The plant's two diesel generators can run independently for up to a week without refueling, each providing 4,100 volts of power, and the 130,000 litres of storage fuel is enough to drive a mid-sized diesel car around the world 40 times. Ultimately, the 27,800 sq. ft. CUP has enough capacity to power up a town the size of Port Perry, facilities director Neil Clarke said.
"Without this plant we could never open the North Wing. It's a capacity issue," Mr. Clark said.

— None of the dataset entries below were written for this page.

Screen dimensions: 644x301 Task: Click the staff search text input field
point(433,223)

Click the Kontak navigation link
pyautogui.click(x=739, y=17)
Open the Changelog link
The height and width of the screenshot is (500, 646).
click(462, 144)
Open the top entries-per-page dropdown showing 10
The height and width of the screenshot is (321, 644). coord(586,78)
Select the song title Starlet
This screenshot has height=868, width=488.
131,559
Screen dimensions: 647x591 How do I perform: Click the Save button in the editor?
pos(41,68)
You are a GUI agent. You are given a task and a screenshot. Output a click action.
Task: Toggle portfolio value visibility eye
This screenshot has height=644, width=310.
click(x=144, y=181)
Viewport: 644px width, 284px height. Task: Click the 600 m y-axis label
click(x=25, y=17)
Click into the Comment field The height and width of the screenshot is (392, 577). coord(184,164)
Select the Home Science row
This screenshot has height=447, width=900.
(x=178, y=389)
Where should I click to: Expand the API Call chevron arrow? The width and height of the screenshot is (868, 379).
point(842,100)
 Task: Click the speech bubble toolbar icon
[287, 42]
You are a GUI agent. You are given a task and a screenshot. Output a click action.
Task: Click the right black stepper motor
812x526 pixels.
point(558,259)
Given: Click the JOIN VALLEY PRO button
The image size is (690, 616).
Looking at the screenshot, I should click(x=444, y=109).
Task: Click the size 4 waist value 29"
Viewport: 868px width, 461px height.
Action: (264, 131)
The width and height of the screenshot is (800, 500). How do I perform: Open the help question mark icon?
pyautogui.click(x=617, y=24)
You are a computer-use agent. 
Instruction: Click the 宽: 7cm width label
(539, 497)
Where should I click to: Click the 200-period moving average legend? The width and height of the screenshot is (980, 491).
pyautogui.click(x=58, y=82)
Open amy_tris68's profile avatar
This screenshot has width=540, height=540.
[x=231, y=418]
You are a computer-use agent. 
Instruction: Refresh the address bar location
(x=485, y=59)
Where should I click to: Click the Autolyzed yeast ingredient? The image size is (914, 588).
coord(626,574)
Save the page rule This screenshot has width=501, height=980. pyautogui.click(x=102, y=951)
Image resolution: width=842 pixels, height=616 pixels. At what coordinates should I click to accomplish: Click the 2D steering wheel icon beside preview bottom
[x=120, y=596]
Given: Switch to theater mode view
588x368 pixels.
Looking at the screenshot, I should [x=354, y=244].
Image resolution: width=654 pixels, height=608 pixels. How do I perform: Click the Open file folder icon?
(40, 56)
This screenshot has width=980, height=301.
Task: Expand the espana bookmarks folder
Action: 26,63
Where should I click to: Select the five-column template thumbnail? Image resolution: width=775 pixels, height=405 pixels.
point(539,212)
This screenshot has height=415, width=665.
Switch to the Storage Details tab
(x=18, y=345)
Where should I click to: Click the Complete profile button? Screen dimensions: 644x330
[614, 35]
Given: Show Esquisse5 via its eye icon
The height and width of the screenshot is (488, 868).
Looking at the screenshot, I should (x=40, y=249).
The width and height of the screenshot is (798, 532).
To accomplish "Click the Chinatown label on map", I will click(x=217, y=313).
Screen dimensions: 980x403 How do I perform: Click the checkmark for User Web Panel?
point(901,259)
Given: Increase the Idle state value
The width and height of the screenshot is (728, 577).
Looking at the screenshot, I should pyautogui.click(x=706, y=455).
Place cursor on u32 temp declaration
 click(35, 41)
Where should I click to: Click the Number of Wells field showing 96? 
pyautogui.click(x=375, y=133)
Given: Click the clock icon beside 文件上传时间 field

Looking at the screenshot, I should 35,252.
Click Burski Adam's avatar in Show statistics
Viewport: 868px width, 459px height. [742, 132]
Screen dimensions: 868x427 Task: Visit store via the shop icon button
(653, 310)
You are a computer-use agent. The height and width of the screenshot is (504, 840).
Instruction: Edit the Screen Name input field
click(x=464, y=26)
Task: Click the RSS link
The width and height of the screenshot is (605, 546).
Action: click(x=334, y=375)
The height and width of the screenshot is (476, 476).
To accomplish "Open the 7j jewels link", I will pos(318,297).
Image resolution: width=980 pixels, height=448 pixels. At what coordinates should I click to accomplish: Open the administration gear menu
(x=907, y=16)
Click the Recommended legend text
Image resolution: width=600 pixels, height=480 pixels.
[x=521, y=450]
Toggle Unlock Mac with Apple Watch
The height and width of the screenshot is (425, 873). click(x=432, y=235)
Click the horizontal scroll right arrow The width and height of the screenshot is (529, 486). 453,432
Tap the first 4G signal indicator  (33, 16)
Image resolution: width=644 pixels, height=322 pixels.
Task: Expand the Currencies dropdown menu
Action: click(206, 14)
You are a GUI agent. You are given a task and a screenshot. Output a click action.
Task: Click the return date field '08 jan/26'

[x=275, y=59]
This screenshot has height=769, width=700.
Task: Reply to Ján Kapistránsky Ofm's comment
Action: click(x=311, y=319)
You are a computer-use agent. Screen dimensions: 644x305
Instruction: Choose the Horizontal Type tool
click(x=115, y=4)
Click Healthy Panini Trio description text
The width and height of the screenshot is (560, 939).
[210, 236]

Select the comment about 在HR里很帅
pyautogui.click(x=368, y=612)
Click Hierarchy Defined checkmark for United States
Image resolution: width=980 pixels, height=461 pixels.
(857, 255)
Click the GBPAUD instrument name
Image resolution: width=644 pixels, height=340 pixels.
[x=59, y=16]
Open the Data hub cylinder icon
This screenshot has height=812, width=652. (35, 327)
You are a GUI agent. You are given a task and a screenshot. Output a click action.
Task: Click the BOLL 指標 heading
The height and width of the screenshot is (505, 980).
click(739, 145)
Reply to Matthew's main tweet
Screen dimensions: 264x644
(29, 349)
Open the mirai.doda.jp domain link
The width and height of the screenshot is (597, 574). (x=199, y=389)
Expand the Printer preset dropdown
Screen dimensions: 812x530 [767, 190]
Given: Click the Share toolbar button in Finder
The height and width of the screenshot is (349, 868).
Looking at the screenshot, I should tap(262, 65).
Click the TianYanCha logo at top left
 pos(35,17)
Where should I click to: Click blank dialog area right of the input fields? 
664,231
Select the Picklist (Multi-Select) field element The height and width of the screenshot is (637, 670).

The North Wing, housing the new Emergency Department, Critical Care Unit, and diagnostic imagining and operating rooms is expected to begin operations in January. The old utilities plant, built in the 1950s, and expanded in 1962 and 1970, was not even able to provide 20 per cent of the redeveloped site's emergency power needs or the heating requirements of the hospital's new and existing space.
The Central Control Room of the CUP, manned 24 hours a day, monitors environmental systems such as air flow, humidity and temperature not only at the Oshawa site, but at Lakeridge Health Whitby, Pinewood Centre and Lakeridge's corporate office as well.
"If you could see the plant the way it was before and contrast it with this, this is amazing," Lakeridge CEO Brian Lemon said. "Of course, this is all background to the patient-care areas. Nobody sees or is aware of this and yet it's so critical to operating a hospital. If this is not right, then the whole hospital doesn't work."
Marion Saunders, chairwoman of Lakeridge's board of trustees, said CUP is one of the most important foundations necessary to begin the commissioning and operation of the new North Wing and Durham Regional Cancer Centre.
"I think it's important for all of us to know we've got the power now to get everything up and going," Ms. Saunders said. "Certainly the concern over blackouts and stuff is now alleviated because we do have the opportunity and the capacity now to operate for a week just on our own without actual fuel delivery.
"One of the things that's important too is to recognize what goes on behind the scenes... the people and the capacity that are working here to make this happen," she said.